Pipeline Data Flow

There are several aspect to monitoring the data pipelines within Flir. The one we will discuss in this section is how to monitor the flow of data. This is about if data is flowing, not if the data that is flowing is good data, just because there is a flow of data says nothing about the quality of that data.

The south services automatically monitor the flow rates out from the south service to the storage layer. The configuration of this monitoring is discussed in the section on tuning Flir. This automatic monitoring uses statistical methods to detect changes in the flow rate and alerts the user via the user interface status bar alerts.

The main mechanism for monitoring data flow is the statistics that are collected by all the services that implement a Flir instance.

South Service Data Flow

The south service maintains two distinct statistics: one for the total ingest count for the services and a set for the ingest counts for each asset ingested by the service. These statistics are collected when the data is sent from the south service to the storage service; they do therefore not include any readings that have been bought into the service or removed by any of the filters in the filter pipeline.

The south service may also be configured to reduce the statistics it collects. Very heavily loaded south services, collecting large numbers of distinct assets are often configured to only collect total ingest statistics for the service as this can have a very large impact on the efficiency of the service.

North Service Data Flow

The north services also collect statistics. In this case we can get the total number of readings sent to all north systems or the number sent to each north system. Unlike the south services both of these are always collected and so they can be utilised in all cases.

Statistics Mechanism

Statistics are gathered as pure counters that increment as data is traversing the pipeline or whatever the statistic is monitoring. This is not particularly useful when trying to monitor rates. There is however another option. The statistics collector is a task that runs at periodic intervals and takes the raw statistics to create a statistics history table. The statistics collector is run by default every 15 seconds, although this interval can be altered via the configuration. The statistics table will therefore record the increment in each statistic every 15 seconds. This allows us to easily obtain a rate of change for any statistic gathered by the system. It is these statistics history entries that are shown by the Flir dashboard: it shows the number of readings ingested every 15 seconds by default.
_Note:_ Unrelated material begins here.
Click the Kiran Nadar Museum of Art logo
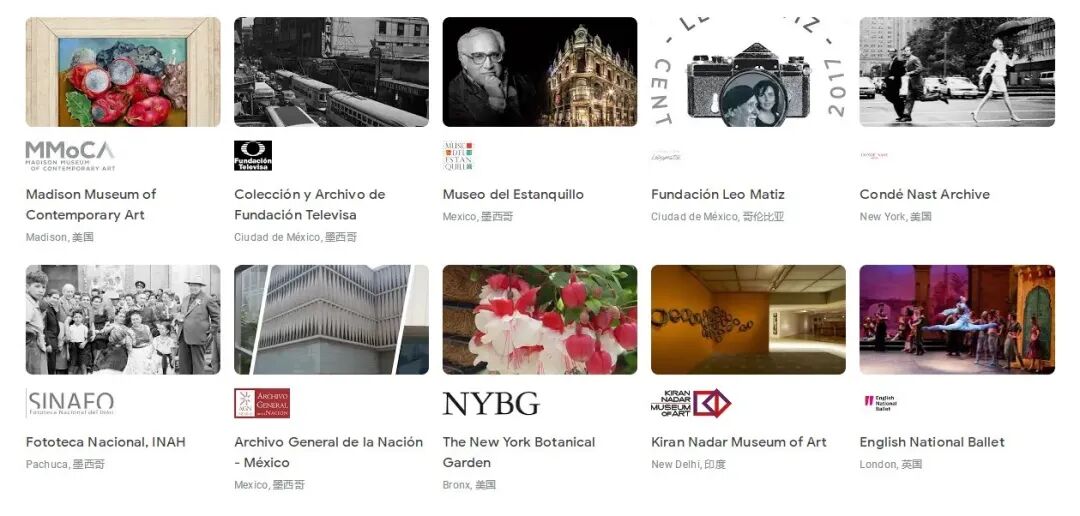 tap(691, 404)
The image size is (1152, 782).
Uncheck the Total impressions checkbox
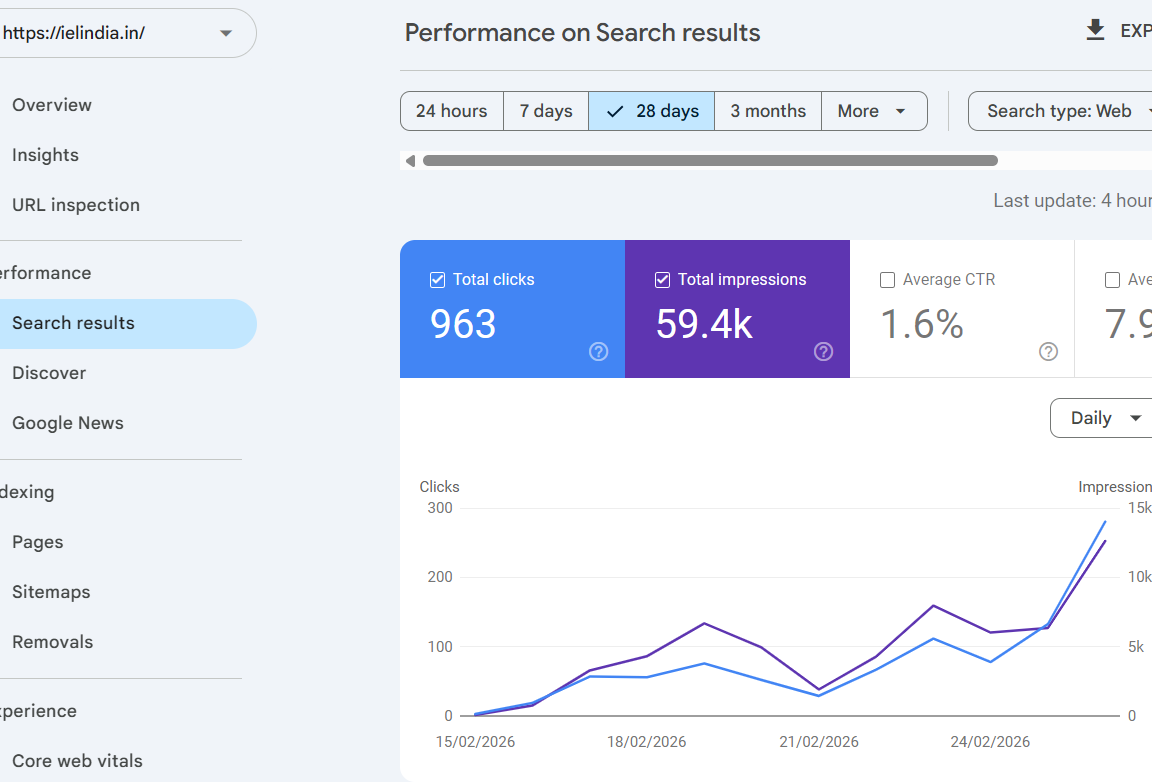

Both the raw statistics and the statistics history can be used as data feeds into the internal Flir notification service. This means that we can use the Flir mechanisms for capturing events and sending notifications to many destinations to monitor the flow rates of our south and north services.

Monitor Low North Flow Rate

As an example we will setup a notification on the flow rate north dropping below a low water mark. For this we will use the threshold notification rule and use the statistics history as the source of data. Let’s assume we want to be notified when we send less than 400 readings north in a any given minute. Given our default 15 second statistics collection schedule we can either change that to be once a minute or we can set our threshold lower to 100 readings in every 15 seconds. For this example we will do the latter.

MonitorNorthRate

When can then choose one of Flir’s many supported delivery plugins to have this notification sent to the destination that we require. For the purpose of this example we will use the ZenDesk plugin to raise a problem ticket to have the cause of the issue investigated.

MonitorZendesk

We can then decide how we want this to trigger. It is probably most appropriate to have the alert trigger first when we drop below that threshold and then be cleared when we rise above that threshold. We also do not wish to have it re-trigger again too soon, so we will set the re-trigger interval to 3600 seconds, or every hour. This way we do not raise excessive numbers of tickets.

MonitorTrigger

Detecting Fluctuating Flows

Another useful notification rule plugin that can be used when processing statistical data is the Simple-Sigma plugin. This plugin uses statistical methods to collect the mean and standard deviations of a data stream and then detect when it sees values that are a long way outside of the standard deviation from the mean, usually three times the standard deviation.

MonitoredBuffered

In the above example it is shown monitoring the BUFFERED statistic. This is the number of readings written to the storage layer and represents the aggregate of all the data read by all of the south services. This can then be used to monitor if the ingest for the Flir in total moves outside of the observed operating criteria that has been measured previously.

Note

This is very similar to the automated monitoring in each south service. Because it is unaware of configured changes to the collection rate it has the disadvantage that it is unable to distinguish from a configured change to a change that occurs because of some failure of equipment or of Flir.